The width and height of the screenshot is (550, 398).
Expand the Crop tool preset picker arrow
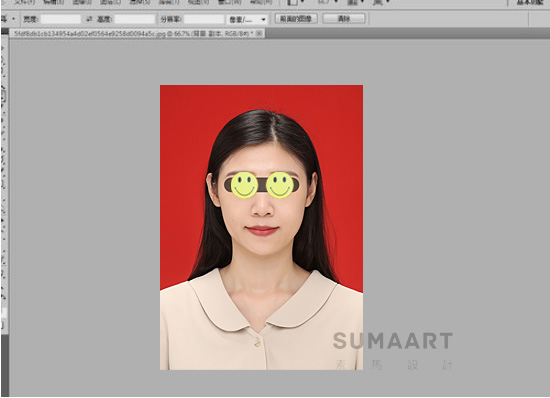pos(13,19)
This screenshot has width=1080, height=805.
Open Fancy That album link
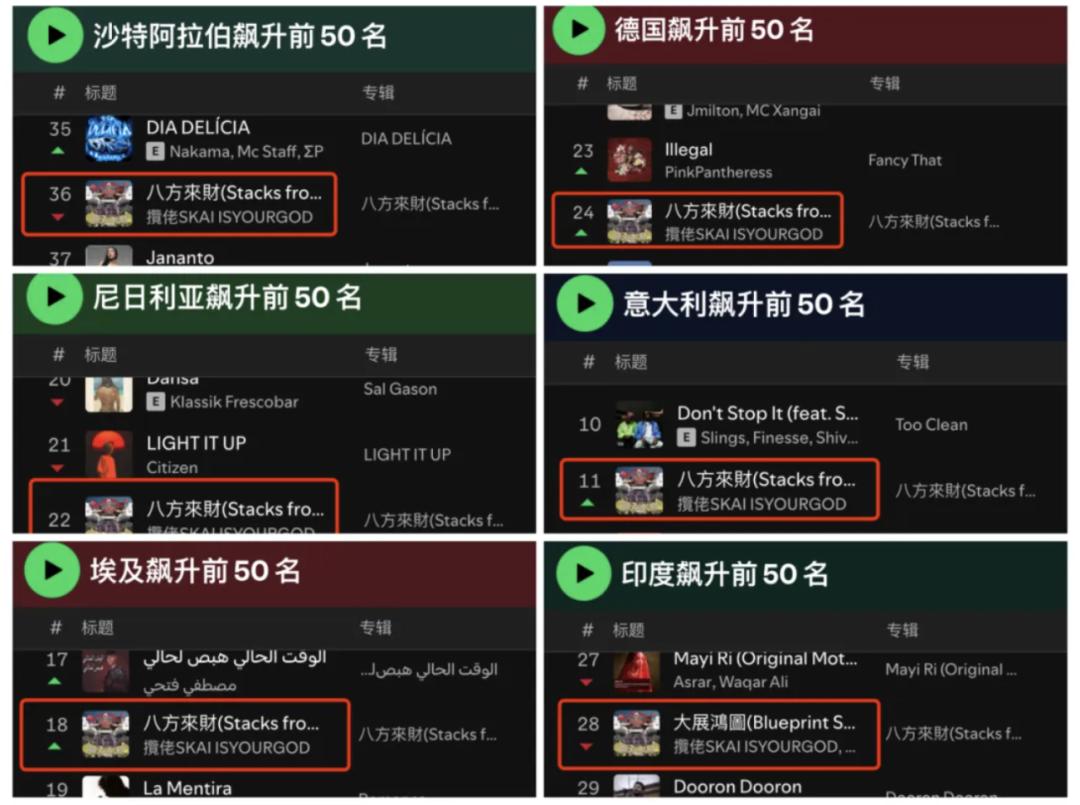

■ What to produce
Reproduce the rows above word for word, in their original order, omitting the pictures.

■ Answer to the task
The width and height of the screenshot is (550, 398).
Expand the Crop tool preset picker arrow
pos(13,19)
This screenshot has width=1080, height=805.
Open Fancy That album link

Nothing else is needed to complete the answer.